Two roster moves this morning, Insiders, as the LA Kings get set to host their first practice of the 2023 postseason.

The Kings recalled forward Carl Grundstrom from his conditioning loan with the AHL’s Ontario Reign, though he remains on long-term injured reserve. Additionally, the Kings recalled goaltender Aaron Dell from AHL-Ontario. Both players are scheduled to practice with the Kings this morning at Toyota Sports Performance Center.

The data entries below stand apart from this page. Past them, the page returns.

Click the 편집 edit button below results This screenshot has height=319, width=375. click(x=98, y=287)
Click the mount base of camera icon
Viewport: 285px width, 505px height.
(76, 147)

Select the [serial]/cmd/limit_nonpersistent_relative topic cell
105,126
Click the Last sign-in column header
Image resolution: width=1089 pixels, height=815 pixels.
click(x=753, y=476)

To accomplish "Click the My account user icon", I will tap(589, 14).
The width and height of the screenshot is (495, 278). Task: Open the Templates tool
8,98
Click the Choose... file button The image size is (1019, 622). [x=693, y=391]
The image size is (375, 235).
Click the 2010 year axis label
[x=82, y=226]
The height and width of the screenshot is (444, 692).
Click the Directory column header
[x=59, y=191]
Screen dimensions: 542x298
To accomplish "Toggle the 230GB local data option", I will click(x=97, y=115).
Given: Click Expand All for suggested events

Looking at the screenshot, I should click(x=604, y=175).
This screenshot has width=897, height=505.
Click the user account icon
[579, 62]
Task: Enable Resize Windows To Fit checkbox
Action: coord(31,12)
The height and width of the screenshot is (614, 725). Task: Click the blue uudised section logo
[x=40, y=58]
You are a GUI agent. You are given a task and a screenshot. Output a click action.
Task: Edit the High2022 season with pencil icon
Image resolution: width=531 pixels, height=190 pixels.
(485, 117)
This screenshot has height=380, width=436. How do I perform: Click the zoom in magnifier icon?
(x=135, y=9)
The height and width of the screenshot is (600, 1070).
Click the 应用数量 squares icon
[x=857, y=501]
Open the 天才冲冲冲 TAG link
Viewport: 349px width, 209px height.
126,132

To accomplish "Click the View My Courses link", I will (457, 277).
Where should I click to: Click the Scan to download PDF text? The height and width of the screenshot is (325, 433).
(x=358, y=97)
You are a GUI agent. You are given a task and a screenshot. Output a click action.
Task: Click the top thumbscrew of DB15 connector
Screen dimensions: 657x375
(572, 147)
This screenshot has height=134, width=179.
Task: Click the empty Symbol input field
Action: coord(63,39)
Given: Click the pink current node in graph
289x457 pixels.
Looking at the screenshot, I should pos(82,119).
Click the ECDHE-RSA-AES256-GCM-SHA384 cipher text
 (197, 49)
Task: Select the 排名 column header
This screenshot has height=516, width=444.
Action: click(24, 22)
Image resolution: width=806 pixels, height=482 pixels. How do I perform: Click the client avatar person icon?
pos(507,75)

Grundstrom has appeared in 236 career NHL games, all with the Kings, including 50 during the 2023-24 season. Prior to his injury, Grundstrom was on track to break career bests in games played (57), but ultimately fell short as he missed more than two months of action with a lower-body injury. He certainly could have done the same in goals and assists as well. Dell is a veteran of 130 NHL games, as recently as the four games he played with the San Jose Sharks during the 2022-23 season. Dell has played for San Jose, New Jersey and Buffalo at the NHL level throughout his career and has a 7-4-1 record, with a .914 save percentage and a 2.57 goals-against average with Ontario this season.

Instant Analysis
In Grundstrom, it marks the latest step of progress towards his ultimate return from the lower-body injury that has kept him out of NHL action since mid-February. Grundstrom suffered his injury against the Buffalo Sabres on February 13 and has not appeared in a game with the Kings since. We started to see signs of his return in late-March, as Grundstrom re-joined the team in a non-contact jersey, eventually progressing into full-contact participation. His next step was a conditioning assignment to the Reign, where he collected two points (1-1-2) from two games played. Grundstrom played big minutes in those games, skating on the top forward line alongside T.J. Tynan and Samuel Fagemo. Now he’s back with the big club.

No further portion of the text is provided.